■ **Source data**
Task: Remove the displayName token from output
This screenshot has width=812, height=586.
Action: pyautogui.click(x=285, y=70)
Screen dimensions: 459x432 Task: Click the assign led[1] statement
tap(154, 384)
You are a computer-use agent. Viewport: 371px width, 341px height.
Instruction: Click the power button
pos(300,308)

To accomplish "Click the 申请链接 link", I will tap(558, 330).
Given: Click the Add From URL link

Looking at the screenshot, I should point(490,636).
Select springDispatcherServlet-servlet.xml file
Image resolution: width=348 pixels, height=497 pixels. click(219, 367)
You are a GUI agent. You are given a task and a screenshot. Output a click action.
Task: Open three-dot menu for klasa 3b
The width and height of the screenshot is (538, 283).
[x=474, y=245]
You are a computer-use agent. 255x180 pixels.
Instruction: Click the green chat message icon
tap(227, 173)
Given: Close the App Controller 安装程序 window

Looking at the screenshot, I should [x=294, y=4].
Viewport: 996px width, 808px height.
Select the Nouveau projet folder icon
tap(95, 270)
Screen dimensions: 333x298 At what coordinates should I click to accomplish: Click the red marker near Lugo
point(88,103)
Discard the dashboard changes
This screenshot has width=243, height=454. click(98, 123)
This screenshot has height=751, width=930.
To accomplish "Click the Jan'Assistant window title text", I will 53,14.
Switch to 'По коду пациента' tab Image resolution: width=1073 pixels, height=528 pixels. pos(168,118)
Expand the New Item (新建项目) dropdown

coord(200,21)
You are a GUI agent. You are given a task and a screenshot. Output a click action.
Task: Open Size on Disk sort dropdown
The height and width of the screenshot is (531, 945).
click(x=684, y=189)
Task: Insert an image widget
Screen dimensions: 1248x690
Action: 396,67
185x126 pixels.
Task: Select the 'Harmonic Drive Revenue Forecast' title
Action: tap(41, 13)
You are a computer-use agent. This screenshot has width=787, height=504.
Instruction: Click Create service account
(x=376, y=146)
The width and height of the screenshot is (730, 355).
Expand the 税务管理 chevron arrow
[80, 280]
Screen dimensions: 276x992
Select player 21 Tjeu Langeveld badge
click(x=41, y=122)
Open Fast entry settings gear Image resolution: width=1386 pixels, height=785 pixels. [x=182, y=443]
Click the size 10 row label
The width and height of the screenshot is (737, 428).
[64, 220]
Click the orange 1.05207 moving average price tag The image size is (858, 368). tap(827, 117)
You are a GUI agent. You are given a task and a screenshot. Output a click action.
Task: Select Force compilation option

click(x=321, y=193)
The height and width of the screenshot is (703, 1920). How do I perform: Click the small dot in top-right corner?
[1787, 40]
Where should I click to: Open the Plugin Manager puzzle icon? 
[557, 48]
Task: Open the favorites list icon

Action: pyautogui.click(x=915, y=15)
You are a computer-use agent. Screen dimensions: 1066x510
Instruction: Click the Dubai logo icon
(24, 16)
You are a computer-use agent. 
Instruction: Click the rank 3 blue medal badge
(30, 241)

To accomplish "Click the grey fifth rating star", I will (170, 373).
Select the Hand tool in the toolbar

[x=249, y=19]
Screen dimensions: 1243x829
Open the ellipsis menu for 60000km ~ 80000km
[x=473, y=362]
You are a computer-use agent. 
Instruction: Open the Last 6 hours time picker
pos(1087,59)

■ **What is required**
Rewrite the listing above with "Instruction" switched to "Goal" wherever it occurs, and leave every other part of the lines unchanged.

■ **Output below**
Task: Remove the displayName token from output
This screenshot has width=812, height=586.
Action: pyautogui.click(x=285, y=70)
Screen dimensions: 459x432 Task: Click the assign led[1] statement
tap(154, 384)
You are a computer-use agent. Viewport: 371px width, 341px height.
Goal: Click the power button
pos(300,308)

To accomplish "Click the 申请链接 link", I will tap(558, 330).
Given: Click the Add From URL link

Looking at the screenshot, I should point(490,636).
Select springDispatcherServlet-servlet.xml file
Image resolution: width=348 pixels, height=497 pixels. click(219, 367)
You are a GUI agent. You are given a task and a screenshot. Output a click action.
Task: Open three-dot menu for klasa 3b
The width and height of the screenshot is (538, 283).
[x=474, y=245]
You are a computer-use agent. 255x180 pixels.
Goal: Click the green chat message icon
tap(227, 173)
Given: Close the App Controller 安装程序 window

Looking at the screenshot, I should [x=294, y=4].
Viewport: 996px width, 808px height.
Select the Nouveau projet folder icon
tap(95, 270)
Screen dimensions: 333x298 At what coordinates should I click to accomplish: Click the red marker near Lugo
point(88,103)
Discard the dashboard changes
This screenshot has width=243, height=454. click(98, 123)
This screenshot has height=751, width=930.
To accomplish "Click the Jan'Assistant window title text", I will 53,14.
Switch to 'По коду пациента' tab Image resolution: width=1073 pixels, height=528 pixels. pos(168,118)
Expand the New Item (新建项目) dropdown

coord(200,21)
You are a GUI agent. You are given a task and a screenshot. Output a click action.
Task: Open Size on Disk sort dropdown
The height and width of the screenshot is (531, 945).
click(x=684, y=189)
Task: Insert an image widget
Screen dimensions: 1248x690
Action: 396,67
185x126 pixels.
Task: Select the 'Harmonic Drive Revenue Forecast' title
Action: tap(41, 13)
You are a computer-use agent. This screenshot has width=787, height=504.
Goal: Click Create service account
(x=376, y=146)
The width and height of the screenshot is (730, 355).
Expand the 税务管理 chevron arrow
[80, 280]
Screen dimensions: 276x992
Select player 21 Tjeu Langeveld badge
click(x=41, y=122)
Open Fast entry settings gear Image resolution: width=1386 pixels, height=785 pixels. [x=182, y=443]
Click the size 10 row label
The width and height of the screenshot is (737, 428).
[64, 220]
Click the orange 1.05207 moving average price tag The image size is (858, 368). tap(827, 117)
You are a GUI agent. You are given a task and a screenshot. Output a click action.
Task: Select Force compilation option

click(x=321, y=193)
The height and width of the screenshot is (703, 1920). How do I perform: Click the small dot in top-right corner?
[1787, 40]
Where should I click to: Open the Plugin Manager puzzle icon? 
[557, 48]
Task: Open the favorites list icon

Action: pyautogui.click(x=915, y=15)
You are a computer-use agent. Screen dimensions: 1066x510
Goal: Click the Dubai logo icon
(24, 16)
You are a computer-use agent. 
Goal: Click the rank 3 blue medal badge
(30, 241)

To accomplish "Click the grey fifth rating star", I will (170, 373).
Select the Hand tool in the toolbar

[x=249, y=19]
Screen dimensions: 1243x829
Open the ellipsis menu for 60000km ~ 80000km
[x=473, y=362]
You are a computer-use agent. 
Goal: Open the Last 6 hours time picker
pos(1087,59)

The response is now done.